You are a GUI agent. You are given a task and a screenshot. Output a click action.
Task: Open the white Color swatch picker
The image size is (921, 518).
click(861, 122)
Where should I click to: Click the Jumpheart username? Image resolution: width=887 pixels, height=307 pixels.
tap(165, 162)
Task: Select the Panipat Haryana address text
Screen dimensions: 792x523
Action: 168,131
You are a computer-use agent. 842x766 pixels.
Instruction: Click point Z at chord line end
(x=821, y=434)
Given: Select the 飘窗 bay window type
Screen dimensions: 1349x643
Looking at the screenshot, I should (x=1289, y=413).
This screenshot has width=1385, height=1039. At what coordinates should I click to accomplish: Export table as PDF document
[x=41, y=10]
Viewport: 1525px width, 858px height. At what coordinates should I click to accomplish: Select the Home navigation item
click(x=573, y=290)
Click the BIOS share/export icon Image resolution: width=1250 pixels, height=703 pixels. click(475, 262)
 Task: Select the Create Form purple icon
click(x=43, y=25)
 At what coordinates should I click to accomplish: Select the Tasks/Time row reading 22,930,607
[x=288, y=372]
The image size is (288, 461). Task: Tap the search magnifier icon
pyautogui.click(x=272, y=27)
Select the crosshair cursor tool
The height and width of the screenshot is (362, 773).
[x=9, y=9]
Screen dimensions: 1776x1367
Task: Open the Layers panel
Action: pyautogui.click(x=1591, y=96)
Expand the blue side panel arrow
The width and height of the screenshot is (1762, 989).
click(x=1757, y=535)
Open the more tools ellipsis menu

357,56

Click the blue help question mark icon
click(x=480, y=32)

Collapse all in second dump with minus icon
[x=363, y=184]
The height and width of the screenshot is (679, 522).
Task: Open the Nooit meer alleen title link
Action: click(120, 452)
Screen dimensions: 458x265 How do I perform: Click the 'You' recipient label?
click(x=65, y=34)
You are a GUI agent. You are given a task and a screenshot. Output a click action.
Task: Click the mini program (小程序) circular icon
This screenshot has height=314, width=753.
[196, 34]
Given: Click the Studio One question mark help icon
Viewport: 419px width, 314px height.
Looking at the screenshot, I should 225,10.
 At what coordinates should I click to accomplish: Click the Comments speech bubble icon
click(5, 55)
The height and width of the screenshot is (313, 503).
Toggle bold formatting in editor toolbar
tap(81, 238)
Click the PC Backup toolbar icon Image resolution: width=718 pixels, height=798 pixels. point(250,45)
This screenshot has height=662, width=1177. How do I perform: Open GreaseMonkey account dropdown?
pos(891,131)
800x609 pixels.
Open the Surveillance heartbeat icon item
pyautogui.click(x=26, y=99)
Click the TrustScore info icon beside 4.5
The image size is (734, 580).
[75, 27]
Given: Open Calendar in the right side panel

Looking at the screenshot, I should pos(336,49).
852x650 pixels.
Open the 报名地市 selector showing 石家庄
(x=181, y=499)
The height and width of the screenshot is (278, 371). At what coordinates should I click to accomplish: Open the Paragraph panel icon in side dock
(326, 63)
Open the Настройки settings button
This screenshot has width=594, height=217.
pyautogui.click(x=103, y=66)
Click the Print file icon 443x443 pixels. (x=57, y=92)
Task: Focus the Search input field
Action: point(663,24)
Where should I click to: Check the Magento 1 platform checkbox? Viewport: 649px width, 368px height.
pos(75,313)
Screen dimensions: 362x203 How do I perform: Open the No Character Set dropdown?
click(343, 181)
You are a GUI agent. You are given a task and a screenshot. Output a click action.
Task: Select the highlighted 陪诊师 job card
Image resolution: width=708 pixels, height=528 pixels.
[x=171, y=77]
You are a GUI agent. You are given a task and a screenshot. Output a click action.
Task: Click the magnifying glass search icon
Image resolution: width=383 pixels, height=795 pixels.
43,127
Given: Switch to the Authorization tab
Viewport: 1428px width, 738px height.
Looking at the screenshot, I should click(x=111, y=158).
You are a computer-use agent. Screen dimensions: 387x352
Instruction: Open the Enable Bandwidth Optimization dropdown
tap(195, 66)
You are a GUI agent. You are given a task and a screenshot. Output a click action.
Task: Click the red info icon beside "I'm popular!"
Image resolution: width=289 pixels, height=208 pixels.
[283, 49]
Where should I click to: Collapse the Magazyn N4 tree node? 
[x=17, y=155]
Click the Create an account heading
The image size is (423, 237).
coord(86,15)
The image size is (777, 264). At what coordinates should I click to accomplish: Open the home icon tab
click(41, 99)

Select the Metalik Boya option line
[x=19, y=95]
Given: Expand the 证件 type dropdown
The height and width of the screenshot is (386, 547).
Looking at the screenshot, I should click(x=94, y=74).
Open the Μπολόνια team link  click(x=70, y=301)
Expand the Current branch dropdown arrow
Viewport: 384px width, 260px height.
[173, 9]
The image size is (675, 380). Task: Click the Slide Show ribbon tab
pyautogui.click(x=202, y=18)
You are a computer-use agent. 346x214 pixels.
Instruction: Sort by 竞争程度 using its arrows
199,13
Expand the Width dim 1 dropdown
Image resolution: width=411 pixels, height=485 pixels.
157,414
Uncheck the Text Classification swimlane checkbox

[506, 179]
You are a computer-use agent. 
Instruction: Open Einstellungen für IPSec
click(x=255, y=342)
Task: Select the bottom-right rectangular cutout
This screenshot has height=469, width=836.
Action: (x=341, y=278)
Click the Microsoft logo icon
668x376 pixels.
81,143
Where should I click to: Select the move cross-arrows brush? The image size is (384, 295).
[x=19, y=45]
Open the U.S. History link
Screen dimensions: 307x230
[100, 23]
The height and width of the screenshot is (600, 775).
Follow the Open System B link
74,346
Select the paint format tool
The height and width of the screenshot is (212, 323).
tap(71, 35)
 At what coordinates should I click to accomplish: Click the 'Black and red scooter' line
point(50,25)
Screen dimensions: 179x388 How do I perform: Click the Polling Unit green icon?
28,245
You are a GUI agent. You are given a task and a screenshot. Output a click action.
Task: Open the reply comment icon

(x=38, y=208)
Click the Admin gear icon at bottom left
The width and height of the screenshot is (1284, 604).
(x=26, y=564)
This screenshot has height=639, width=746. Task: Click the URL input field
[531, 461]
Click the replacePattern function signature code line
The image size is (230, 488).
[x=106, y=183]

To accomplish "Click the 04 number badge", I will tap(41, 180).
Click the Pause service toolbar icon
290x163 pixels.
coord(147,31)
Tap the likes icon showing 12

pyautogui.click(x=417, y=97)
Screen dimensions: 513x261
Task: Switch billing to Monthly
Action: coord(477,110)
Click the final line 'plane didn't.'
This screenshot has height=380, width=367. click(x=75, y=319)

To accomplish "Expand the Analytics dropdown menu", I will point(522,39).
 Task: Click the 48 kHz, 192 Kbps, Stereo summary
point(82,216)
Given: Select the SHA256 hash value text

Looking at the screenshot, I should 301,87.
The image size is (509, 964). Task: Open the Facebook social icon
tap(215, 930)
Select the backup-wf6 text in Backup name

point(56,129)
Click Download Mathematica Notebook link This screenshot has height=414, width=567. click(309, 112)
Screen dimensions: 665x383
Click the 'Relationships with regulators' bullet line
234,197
──────────────────────────────
• **Activity**: Reproduce only the lines above, starting at the line with "Task: Click the 48" and ending at the line with "Screen dimensions: 665x383", exactly as written.

• **Exercise response**:
 Task: Click the 48 kHz, 192 Kbps, Stereo summary
point(82,216)
Given: Select the SHA256 hash value text

Looking at the screenshot, I should 301,87.
The image size is (509, 964). Task: Open the Facebook social icon
tap(215, 930)
Select the backup-wf6 text in Backup name

point(56,129)
Click Download Mathematica Notebook link This screenshot has height=414, width=567. click(309, 112)
Screen dimensions: 665x383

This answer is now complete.